Quote from: Letterboxd user shokoneRimini is pretty much a remake of Aronofskys The Wrestler carefully dosed with spicy Seidl sauce and austrian Kaiserschmarrn. the fabulous Michael Thomas even has the same presence, looks and gazes like Mickey Rourke. sure, there's less of a sweetening melancholic undertone (and score) to it, and the dirt in this broken, battered, rundown punk version is much more palpable, but this gets contrasted by Seidls wonderfully rich, extremely stylized imagery, that always stands right next to the diametral world of smut he depictures. like this it feels very much like his very own, unique version of the same ground material Aronofsky covered nearly 15 years ago.

aged men in decline, trapped in foggy paradises, covered in mists of permanent crises, bankruptcy, alcoholism, prostitution (on all levels) and lost identities. Rimini is a place like a nebula of broken souls. the absent father now gives all reason to judge. our ruptured singer here is - much more than Rourke was - a decidedly narcissistic asshole. the guilt is real. while The Wrestler had the daughter installed as an unused pathway to a better world, reflecting the failure of the father, with Seidl this mirroring act needs to be naturally nasty. there's nothing to repair, only money counts, and fake moments of closeness as in Richie Bravos sleazy songs. however - as one of Ulrich perpetuating themes - within this grease and smudge there's always honesty and candor to find aswell.

while the inclusion of migrants as bystanders on the one hand, unwelcome voiceless intruders on the other is "just" a (very reasonable) gimmick to showcase that you cannot orchestrate such a world without brushing motifs of racism and xenophobia, the role of the late Hans-Michael Rehberg as demented nazi-grandpa is actually very key, cause Seidl understands that this fake happy lollipop world of Schlager being in moral decline since the moment it started right post-war, is undeniably connected with the horrifying past of a nation unable to deal with their own past, guilt and ethics. rightfully so Rehberg is very present, and - similarly to the muslim "intruders" - looks like a provocation but ultimately is a very serious objective of Seidl. the beautiful, highly impactful finale scene is the last proof of this. it's 2022, over 75 years post the european atrocities whose roots might still lie dormant beneath the idyll of the western world (and perverted symptoms like Schlager music) and Ulrich still twists the knife in the national wound. en passant he delivers like a (wrestling) champ.

wilder

Ulrich Seidl To Screen New Combined Version Of His Films 'Rimini' & 'Sparta' At Rotterdam Film Festival
Deadline



Austrian filmmaker Ulrich Seidl is set to debut a new combined version of his 2022 films Rimini and Sparta at the Rotterdam Film Festival later this month.
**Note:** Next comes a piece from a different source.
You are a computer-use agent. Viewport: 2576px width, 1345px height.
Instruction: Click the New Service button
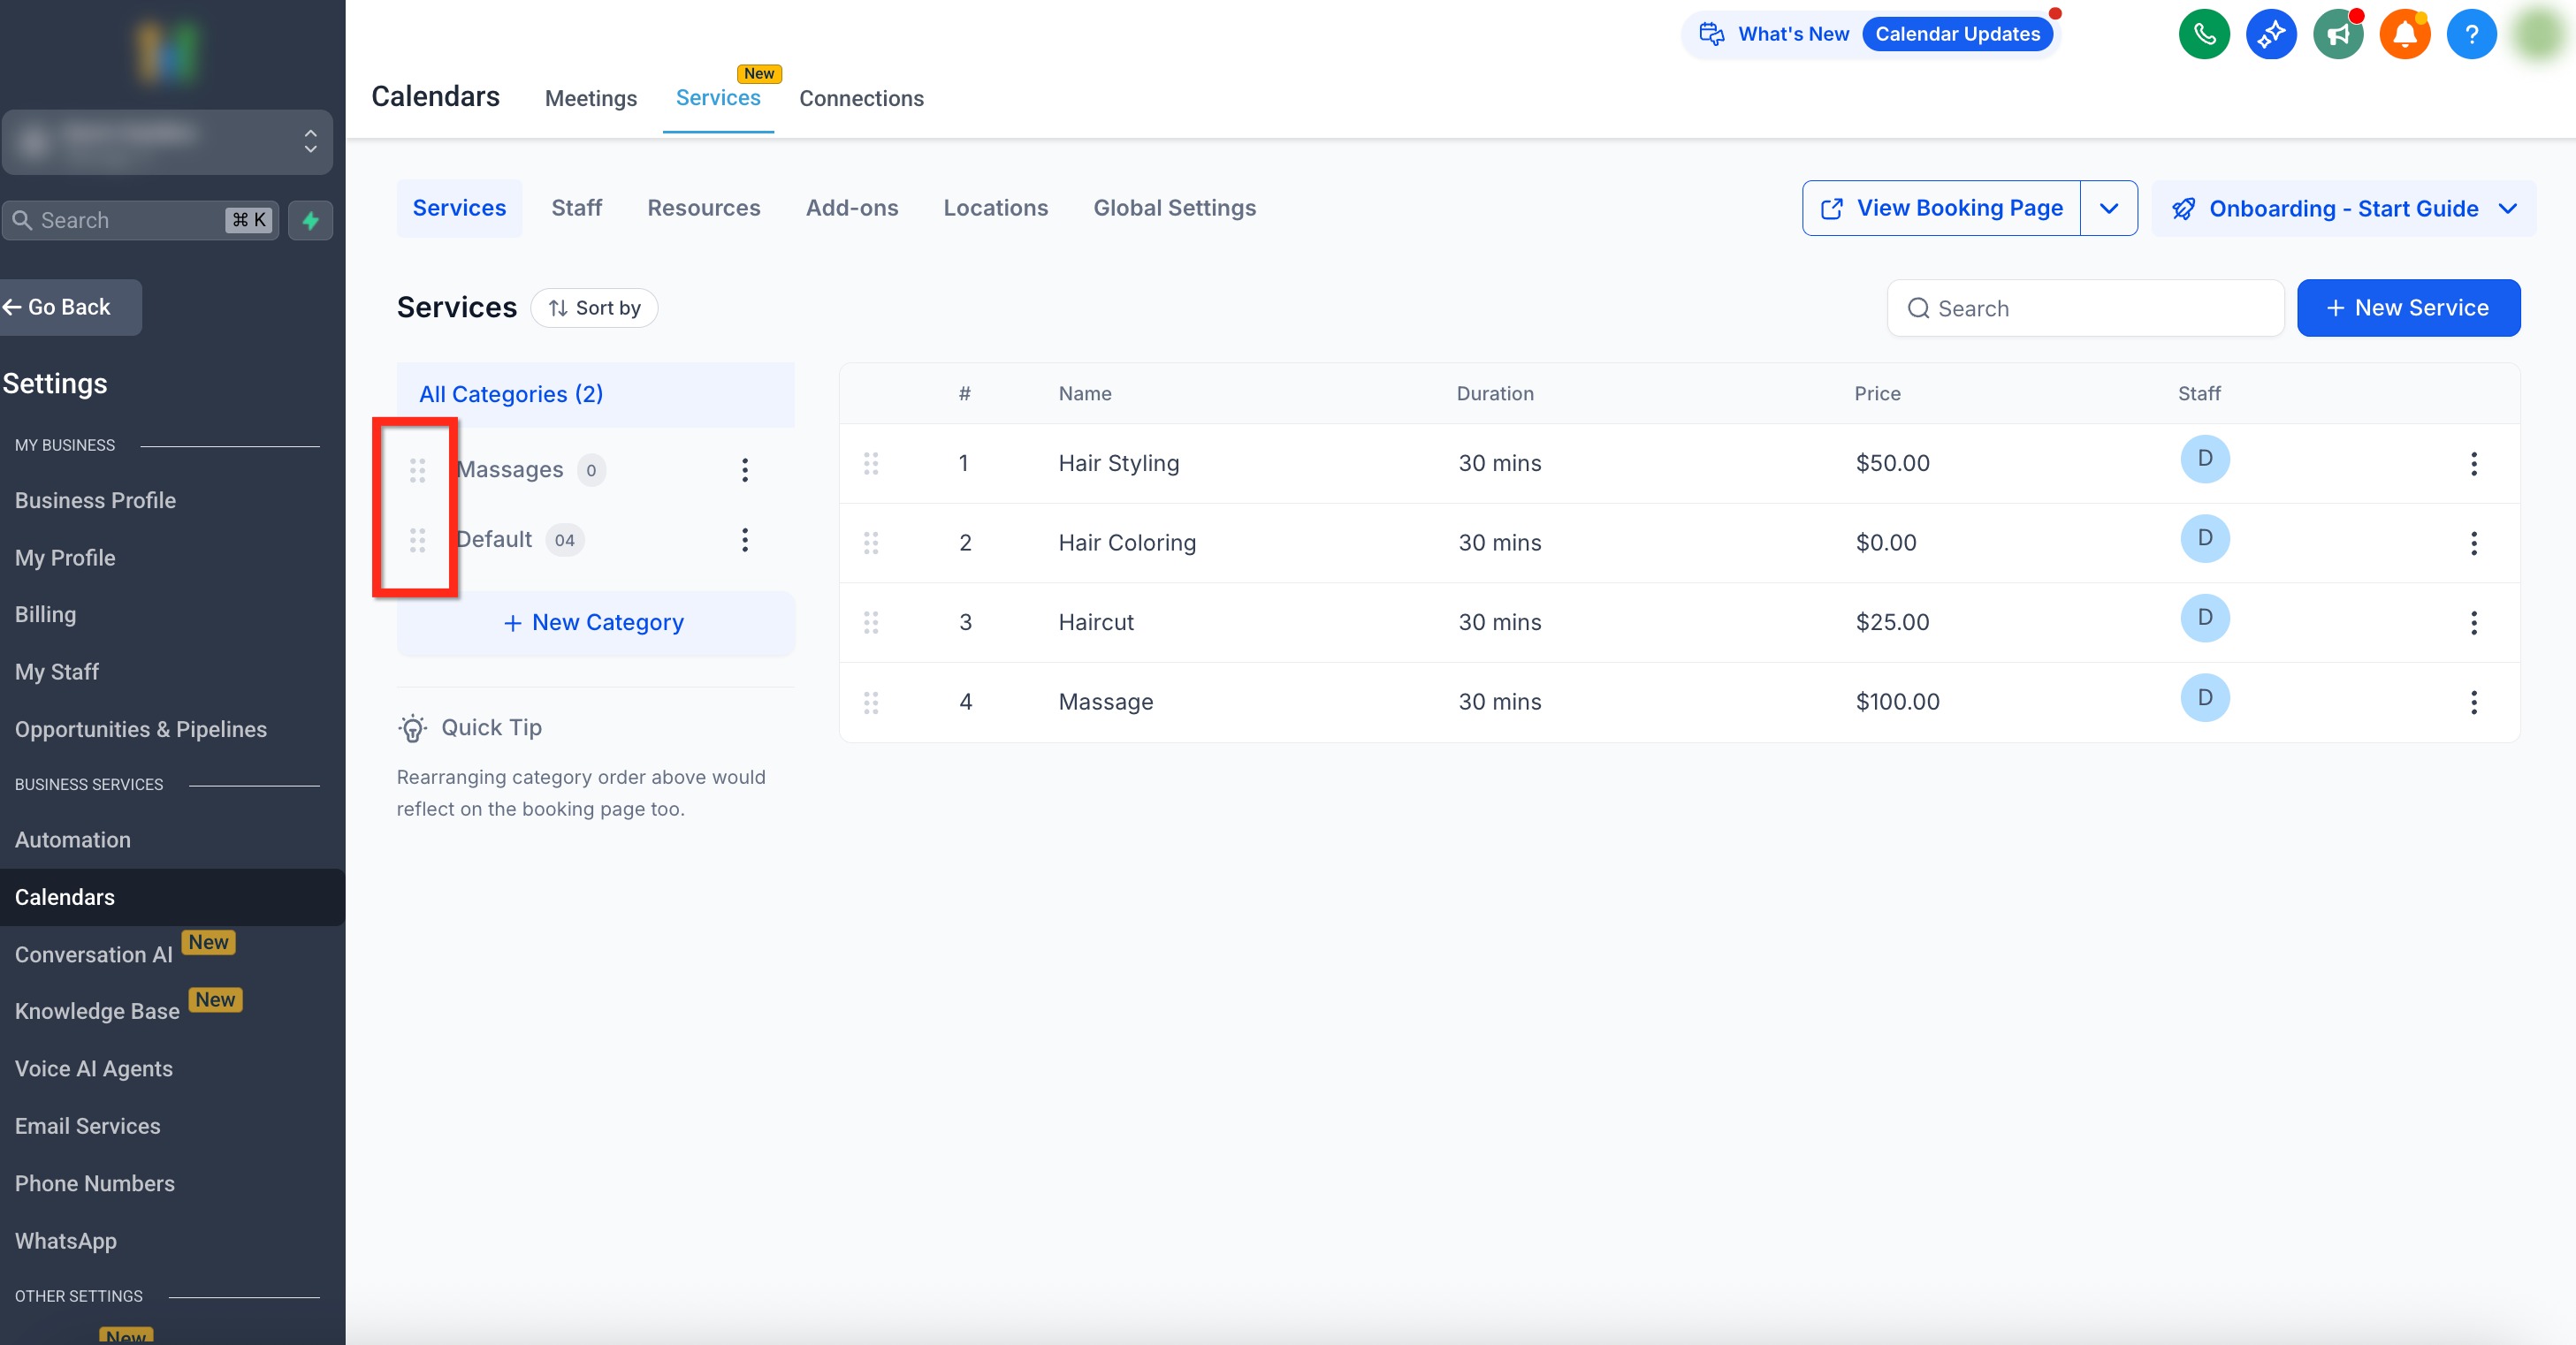[x=2407, y=308]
The new pic is titled Wicked Games Rimini Sparta and runs 205 minutes long. A description of the pic on the Rotterdam festival website states that footage from both films is "tightly interwoven," creating a "devastatingly bleak vision of lost childhood as a state of mind."

Sparta follows a German man battling his inclination to pedophilia who seeks a fresh start in a Romanian backwater where he transforms a decaying school into a safe place for local children.